Proverbs 14:12 says, “There is a way that seems right to a man, but in the end it leads to death” (NIV). Daily we are seeing the end result of the humanistic way our nation has chosen that seems so right to our society—moral breakdown throughout society, especially in the family. Proverbs 29:18 reads, “Where there is no revelation, the people cast off restraint; but blessed is he who keeps the law” (NIV). Having rejected the Bible, God’s inspired revelation, as our true authority, we have cast off one biblical restraint after another. These are not restraints designed to harm and hinder, but to bless and allow man to be and do that for which he was created. A train provides a good illustration in that it is only able to fulfill its purpose as long as it stays on the tracks.

Child training is always a huge undertaking, but in view of the influences and powers at work in our world today, it has become a colossal task. It is not one that is impossible, however, because we have an all powerful and awesome God who has not only revealed Himself to us in Scripture and in the person of Christ, the Son of God, but He has given us special promises and directives for training and nurturing our children. The question is simply, “Will we follow them?”

In view of the climate of our society, some of the things discussed in this lesson will contradict current trends in child training and child psychology. With the condition of our society, that’s to be expected. Regardless, believing the Bible to God breathed, the material presented in this study is based on an exposition of key passages of Scripture that detail for us what God has said about raising and training our children. Those who have no faith in the Scripture will generally reject this for “the natural man does not accept the things of the Spirit of God, for they are foolishness to him; and he cannot understand them, because they are spiritually appraised” (1 Cor. 2:14). Though I have sought to base all that is said here on Scripture, believing it to be God’s inspired revelation to us, I am sure some Christians will disagree with the position presented here at least in some areas. Whether this is a result of the influence of our society on their thinking or because I have not handled the text properly, is up to the individual to judge based on the evidence presented (see Acts 17:11). Regardless, my goal is to help families by sharing what the Bible teaches. In view of this, may I suggest three qualities that are needed here as in any study of God’s Word:

(1) Teachableness. We all come to parenting, as in everything else in life, with preconceived ideas and we are often reluctant to give up our own notions. God desires to teach us His truth, “Thus says the Lord, your Redeemer, the Holy One of Israel, ‘I am the Lord your God, who teaches you to profit, Who leads you in the way you should go’” (Isa. 48:17). Our need, then, is to be like the Psalmist who prayed, “Deal with Your servant according to Your lovingkindness, And teach me Your statutes” (Ps. 119:124).

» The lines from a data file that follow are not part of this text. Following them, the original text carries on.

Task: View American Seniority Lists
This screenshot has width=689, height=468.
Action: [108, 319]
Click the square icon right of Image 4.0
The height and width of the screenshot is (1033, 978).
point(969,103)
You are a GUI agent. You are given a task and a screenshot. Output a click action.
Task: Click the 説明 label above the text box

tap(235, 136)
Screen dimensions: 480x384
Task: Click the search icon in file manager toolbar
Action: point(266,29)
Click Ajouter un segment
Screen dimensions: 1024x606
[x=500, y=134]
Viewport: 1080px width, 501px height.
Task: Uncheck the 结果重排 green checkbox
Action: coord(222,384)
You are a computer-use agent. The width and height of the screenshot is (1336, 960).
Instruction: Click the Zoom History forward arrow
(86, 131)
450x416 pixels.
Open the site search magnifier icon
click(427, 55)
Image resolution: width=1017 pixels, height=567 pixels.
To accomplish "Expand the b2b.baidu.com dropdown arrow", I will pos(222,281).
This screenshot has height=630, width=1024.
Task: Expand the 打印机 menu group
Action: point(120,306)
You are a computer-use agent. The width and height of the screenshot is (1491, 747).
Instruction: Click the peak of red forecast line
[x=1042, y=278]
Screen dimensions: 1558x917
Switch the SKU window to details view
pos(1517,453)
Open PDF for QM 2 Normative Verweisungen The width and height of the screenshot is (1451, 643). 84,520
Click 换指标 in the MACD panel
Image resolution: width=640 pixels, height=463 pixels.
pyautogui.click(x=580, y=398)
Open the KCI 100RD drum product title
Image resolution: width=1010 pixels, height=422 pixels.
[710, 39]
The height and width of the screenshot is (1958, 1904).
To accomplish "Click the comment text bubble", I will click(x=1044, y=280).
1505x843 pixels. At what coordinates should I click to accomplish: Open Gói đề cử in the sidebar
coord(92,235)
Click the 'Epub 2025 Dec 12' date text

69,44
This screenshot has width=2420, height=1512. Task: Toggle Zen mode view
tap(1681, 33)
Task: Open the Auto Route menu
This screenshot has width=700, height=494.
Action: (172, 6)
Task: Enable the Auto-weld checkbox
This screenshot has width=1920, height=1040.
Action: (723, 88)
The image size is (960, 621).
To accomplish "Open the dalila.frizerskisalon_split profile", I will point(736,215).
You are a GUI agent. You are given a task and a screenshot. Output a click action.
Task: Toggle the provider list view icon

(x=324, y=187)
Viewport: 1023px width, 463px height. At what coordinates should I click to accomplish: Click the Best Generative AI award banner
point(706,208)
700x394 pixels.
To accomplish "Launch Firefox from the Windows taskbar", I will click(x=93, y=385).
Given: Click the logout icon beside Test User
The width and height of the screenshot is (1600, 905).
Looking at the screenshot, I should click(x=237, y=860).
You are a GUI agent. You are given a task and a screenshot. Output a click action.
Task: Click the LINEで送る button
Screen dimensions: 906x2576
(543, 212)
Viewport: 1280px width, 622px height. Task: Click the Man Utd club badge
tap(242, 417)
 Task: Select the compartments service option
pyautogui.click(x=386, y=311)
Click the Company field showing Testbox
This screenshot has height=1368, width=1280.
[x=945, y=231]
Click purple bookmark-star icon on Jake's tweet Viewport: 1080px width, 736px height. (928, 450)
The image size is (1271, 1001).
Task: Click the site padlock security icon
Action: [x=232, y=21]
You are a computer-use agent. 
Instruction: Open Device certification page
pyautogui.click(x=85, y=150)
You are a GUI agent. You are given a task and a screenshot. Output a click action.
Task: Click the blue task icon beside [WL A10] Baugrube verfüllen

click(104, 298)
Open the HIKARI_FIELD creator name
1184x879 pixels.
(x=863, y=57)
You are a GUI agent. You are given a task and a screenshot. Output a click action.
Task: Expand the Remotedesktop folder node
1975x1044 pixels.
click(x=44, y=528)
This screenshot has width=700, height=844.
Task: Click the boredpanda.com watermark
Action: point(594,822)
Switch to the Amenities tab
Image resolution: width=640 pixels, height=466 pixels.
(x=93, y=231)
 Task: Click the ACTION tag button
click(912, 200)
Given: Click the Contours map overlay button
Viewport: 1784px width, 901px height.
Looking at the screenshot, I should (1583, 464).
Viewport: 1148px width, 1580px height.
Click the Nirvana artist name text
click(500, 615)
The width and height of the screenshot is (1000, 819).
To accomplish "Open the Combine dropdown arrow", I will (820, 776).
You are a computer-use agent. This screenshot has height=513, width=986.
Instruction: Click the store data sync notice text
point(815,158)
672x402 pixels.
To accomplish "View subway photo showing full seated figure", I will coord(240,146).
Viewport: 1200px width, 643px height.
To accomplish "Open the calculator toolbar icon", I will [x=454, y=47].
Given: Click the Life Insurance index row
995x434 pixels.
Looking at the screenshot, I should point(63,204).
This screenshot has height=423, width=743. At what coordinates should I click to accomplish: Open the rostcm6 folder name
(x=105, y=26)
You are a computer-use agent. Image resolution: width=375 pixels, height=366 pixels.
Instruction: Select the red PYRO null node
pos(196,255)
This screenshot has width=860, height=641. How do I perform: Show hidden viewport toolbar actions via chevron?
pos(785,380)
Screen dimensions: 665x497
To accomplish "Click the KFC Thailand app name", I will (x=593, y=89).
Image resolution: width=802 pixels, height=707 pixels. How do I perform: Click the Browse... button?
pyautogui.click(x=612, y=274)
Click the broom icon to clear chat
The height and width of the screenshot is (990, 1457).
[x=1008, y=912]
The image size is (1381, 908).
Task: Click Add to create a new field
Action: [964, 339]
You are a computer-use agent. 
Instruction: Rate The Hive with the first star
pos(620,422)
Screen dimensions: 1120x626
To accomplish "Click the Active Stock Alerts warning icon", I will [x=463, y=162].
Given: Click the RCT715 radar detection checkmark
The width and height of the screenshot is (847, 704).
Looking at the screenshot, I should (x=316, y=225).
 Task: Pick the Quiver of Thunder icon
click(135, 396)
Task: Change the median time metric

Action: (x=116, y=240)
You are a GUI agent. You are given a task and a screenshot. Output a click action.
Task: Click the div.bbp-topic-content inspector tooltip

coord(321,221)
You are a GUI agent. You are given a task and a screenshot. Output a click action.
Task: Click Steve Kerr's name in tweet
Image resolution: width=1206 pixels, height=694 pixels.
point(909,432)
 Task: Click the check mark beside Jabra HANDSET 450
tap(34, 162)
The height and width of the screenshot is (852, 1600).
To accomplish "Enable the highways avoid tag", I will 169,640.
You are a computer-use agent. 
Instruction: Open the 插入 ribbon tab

(2) Studiousness. Another need is the need to studiously search the Scripture. Scripture has a lot to say about the home and parenting. The question is will we let Him build our house (our home) by searching His Word? May we be like the Bereans (Acts 17:11) and search the Scriptures for what it teaches and then to be open to its truth for “all Scripture is inspired by God and profitable for teaching, for reproof, for correction, for training in righteousness; that the man of God may be adequate, equipped for every good work” (2 Tim. 3:16-17).

(3) Cautiousness. If the home is God’s laboratory for building character in our children’s lives, indeed, the place where life makes up its mind, and if the home is the foundation to society, and both of these things are true, then we can be sure that Satan is going to do all he can to undermine the home. We need, then, to be alert to his methods and schemes. A couple of passages come to mind. We need to know God’s truth and to be cautious that “. . . we are no longer to be children, tossed here and there by waves, and carried about by every wind of doctrine, by the trickery of men, by craftiness in deceitful scheming” (Eph. 4:14). Then in Colossians Paul wrote, “See to it that no one takes you captive through philosophy and empty deception, according to the tradition of men, according to the elementary principles of the world, rather than according to Christ.”